Pero hay otra explicación para la presencia del boleto del Manuel Arnús, en La Habana. En Cuba, Federico frecuentó otros círculos artísticos; coincide con el crítico de música Adolfo Salazar, quien lo acompaña en su viaje de regreso. «Federico y yo llevamos en el Manuel Arnús los primeros sones que en Granada y en Madrid golpearon sus claves y rechinaron sus güiros…». Es posible que haya sido Salazar quien trajera de vuelta a La Habana el pase a bordo de Lorca, olvidado en el libro de Góngora por Federico quien, tal vez, lo usó como separador en su lectura durante el viaje de regreso a su Granada querida; quizás le obsequió el libro a Adolfo Salazar o era propiedad de este y Lorca lo tomó para leerle al amigo algunos versos del poeta y allí quedó el boleto todos esos años para que, un cinco de abril de 2006, yo lo encontrara.
Coincido con el poeta César López: la vida está llena de señales, solo que nosotros, a veces, somos incapaces de percibirlas. Yo pude haber seleccionado un libro que no tenía, y escogí a Góngora, cuya poesía admiró y estudió al detalle Federico. Tres años antes de su viaje a La Habana había participado en el homenaje por el tricentenario del poeta, con su conferencia «La imagen poética de don Luis de Góngora». Son cinco las conferencias que imparte en La Habana, a donde viene invitado por la Institución Hispanocubana de Cultura que dirigía don Fernando Ortiz, a quien conoce en Nueva York, donde Lorca se encuentra desde 1929. La disertación sobre Góngora tiene lugar el 19 de marzo, a las cinco de la tarde, en el Teatro Principal de la Comedia, y eran las cinco en todos los relojes cuando el poeta llora la muerte de Ignacio Sánchez Mejías. Proyecta un viaje a Santiago de Cuba para el cinco de abril que posterga para junio. Visita dos veces la ciudad de Cienfuegos, la última, el cinco de junio, día en que cumple 32 años. Decide regresar a Granada y entonces es el pasajero número cinco en el vapor correo Manuel Arnús de la Compañía Trasatlántica.
Puede ser casual que yo fuera un cinco de abril y comprara un libro de Góngora que probablemente acompañó a Lorca en su travesía hasta Cádiz, donde el Arnús hizo escala para dejar al poeta, pero el cinco de abril de 1930 Federico escribe a sus padres: «Esta isla es un paraíso…si yo me pierdo, que me busquen en Andalucía o en Cuba.
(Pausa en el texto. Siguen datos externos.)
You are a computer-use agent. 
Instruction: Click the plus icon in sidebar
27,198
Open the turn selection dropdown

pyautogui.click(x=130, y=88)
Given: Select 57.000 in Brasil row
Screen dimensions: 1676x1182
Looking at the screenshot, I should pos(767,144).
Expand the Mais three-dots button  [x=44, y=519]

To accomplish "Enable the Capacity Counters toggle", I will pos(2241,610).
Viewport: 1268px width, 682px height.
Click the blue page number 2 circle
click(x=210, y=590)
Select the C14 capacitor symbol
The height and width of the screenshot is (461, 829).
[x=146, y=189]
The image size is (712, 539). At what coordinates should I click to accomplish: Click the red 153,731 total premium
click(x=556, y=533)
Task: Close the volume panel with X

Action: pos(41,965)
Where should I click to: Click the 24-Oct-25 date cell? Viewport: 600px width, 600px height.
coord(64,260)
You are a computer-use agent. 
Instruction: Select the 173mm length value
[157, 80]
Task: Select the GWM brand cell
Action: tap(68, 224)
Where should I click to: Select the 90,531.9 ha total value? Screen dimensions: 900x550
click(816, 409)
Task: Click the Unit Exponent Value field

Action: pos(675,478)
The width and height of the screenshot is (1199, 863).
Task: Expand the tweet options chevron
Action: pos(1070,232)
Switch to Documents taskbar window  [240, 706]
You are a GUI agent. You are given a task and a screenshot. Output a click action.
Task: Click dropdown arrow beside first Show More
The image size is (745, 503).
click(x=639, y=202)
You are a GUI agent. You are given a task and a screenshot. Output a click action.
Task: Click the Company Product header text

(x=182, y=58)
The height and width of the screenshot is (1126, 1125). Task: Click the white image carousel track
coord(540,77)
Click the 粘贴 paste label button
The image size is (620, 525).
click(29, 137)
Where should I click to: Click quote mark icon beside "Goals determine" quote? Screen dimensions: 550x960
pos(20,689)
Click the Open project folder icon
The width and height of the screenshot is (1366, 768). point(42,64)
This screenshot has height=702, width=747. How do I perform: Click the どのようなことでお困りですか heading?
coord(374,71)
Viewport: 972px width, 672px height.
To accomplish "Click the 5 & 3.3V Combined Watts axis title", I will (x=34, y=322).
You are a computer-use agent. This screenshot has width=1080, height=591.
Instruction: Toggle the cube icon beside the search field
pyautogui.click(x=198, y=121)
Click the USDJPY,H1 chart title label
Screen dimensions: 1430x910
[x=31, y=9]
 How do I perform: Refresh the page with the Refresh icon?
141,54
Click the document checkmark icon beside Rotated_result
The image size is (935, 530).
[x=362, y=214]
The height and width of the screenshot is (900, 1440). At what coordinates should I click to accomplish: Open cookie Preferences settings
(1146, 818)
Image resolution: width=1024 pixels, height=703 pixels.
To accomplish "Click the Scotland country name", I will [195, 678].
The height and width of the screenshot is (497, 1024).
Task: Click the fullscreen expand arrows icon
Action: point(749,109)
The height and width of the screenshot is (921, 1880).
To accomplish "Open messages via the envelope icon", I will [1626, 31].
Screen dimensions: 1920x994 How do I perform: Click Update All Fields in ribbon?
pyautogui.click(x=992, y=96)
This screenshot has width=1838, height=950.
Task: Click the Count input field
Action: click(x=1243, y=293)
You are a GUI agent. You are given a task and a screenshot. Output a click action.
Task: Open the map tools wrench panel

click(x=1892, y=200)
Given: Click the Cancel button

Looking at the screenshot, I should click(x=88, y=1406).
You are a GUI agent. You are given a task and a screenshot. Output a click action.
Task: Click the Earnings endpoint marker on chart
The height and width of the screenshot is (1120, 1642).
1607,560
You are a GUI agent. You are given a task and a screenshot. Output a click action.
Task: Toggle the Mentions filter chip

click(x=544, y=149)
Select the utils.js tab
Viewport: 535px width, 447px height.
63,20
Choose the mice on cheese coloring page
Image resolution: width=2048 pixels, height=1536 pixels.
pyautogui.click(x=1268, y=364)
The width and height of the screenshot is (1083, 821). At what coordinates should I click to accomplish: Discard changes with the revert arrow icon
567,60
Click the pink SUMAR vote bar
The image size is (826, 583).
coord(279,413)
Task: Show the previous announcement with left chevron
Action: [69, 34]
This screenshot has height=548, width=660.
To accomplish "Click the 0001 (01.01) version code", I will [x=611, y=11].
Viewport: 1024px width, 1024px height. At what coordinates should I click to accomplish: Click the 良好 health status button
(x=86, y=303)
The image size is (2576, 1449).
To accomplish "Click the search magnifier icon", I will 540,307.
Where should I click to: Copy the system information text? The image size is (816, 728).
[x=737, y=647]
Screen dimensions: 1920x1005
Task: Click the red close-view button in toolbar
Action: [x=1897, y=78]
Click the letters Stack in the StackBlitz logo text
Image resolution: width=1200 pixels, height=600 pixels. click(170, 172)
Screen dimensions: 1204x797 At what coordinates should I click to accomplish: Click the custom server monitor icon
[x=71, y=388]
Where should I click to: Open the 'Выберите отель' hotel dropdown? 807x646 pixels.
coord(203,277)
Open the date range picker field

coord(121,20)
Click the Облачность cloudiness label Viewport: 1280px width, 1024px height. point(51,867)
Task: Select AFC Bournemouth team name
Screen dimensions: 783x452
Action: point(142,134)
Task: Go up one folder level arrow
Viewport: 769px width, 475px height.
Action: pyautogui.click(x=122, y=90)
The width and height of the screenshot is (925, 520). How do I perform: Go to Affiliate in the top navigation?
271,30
Por tanto, no es desacertado pensar que Lorca, si hubiera decidido, en 1936, marchar al exilio en vez de volver a Granada, posiblemente habría escogido a la Isla como puerto seguro». Sí, puede haber sido fruto del azar, pero yo prefiero pensar que todo no es más que una de las tantas travesuras de Federico, porque él sigue siendo la piedra en el agua y la voz en la brisa.